* Trabajo pendiente:
Enumera todas las líneas de las entradas que contienen la palabra "Identify", teniendo en cuenta las mayúsculas y minúsculas.

========

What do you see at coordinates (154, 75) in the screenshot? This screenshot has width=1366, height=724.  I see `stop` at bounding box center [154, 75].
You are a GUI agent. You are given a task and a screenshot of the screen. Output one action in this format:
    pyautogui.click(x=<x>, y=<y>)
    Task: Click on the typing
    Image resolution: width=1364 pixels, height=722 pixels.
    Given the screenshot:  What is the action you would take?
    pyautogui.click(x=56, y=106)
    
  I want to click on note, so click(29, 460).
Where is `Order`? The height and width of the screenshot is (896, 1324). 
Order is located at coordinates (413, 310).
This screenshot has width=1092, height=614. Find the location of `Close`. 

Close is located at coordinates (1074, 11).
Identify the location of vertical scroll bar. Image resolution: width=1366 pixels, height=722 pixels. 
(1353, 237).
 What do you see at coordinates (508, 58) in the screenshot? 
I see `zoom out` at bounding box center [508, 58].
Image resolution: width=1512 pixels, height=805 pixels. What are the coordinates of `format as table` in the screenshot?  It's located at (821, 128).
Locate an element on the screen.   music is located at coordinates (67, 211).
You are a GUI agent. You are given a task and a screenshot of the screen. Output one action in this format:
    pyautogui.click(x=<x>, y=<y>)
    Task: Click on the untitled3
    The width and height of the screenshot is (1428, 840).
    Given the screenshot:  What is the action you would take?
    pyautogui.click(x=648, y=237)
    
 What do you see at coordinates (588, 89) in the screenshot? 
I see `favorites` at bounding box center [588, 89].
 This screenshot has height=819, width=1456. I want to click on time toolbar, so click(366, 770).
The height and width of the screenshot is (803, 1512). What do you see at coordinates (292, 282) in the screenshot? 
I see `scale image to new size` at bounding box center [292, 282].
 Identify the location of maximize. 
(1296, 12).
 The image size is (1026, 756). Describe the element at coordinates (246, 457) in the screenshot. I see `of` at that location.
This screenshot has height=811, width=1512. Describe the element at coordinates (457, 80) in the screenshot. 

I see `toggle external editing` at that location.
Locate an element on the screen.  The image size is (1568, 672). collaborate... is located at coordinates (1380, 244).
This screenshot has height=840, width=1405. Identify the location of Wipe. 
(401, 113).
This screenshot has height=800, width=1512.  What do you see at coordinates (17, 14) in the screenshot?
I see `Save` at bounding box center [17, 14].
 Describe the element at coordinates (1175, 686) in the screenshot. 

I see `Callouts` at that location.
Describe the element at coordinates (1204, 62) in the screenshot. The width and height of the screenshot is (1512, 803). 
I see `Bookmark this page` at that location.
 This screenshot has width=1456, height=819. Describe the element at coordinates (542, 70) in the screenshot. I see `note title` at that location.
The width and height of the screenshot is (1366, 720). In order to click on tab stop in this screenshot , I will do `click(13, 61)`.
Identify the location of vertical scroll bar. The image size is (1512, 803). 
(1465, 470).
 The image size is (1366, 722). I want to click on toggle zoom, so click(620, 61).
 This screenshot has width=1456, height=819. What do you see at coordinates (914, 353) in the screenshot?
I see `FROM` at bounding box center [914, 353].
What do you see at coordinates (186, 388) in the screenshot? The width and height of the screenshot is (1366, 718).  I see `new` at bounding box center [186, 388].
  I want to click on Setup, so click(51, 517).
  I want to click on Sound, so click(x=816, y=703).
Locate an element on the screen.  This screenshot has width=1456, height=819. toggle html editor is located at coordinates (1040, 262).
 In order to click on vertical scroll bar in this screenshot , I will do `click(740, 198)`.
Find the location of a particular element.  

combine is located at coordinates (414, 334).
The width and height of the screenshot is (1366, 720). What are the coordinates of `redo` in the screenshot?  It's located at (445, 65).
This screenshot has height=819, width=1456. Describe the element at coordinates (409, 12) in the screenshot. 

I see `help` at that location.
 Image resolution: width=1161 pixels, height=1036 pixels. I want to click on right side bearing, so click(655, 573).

========

* Respuesta:
Identify the location of vertical scroll bar. Image resolution: width=1366 pixels, height=722 pixels. 
 Identify the location of maximize. 
This screenshot has height=840, width=1405. Identify the location of Wipe. 
Identify the location of vertical scroll bar. The image size is (1512, 803). 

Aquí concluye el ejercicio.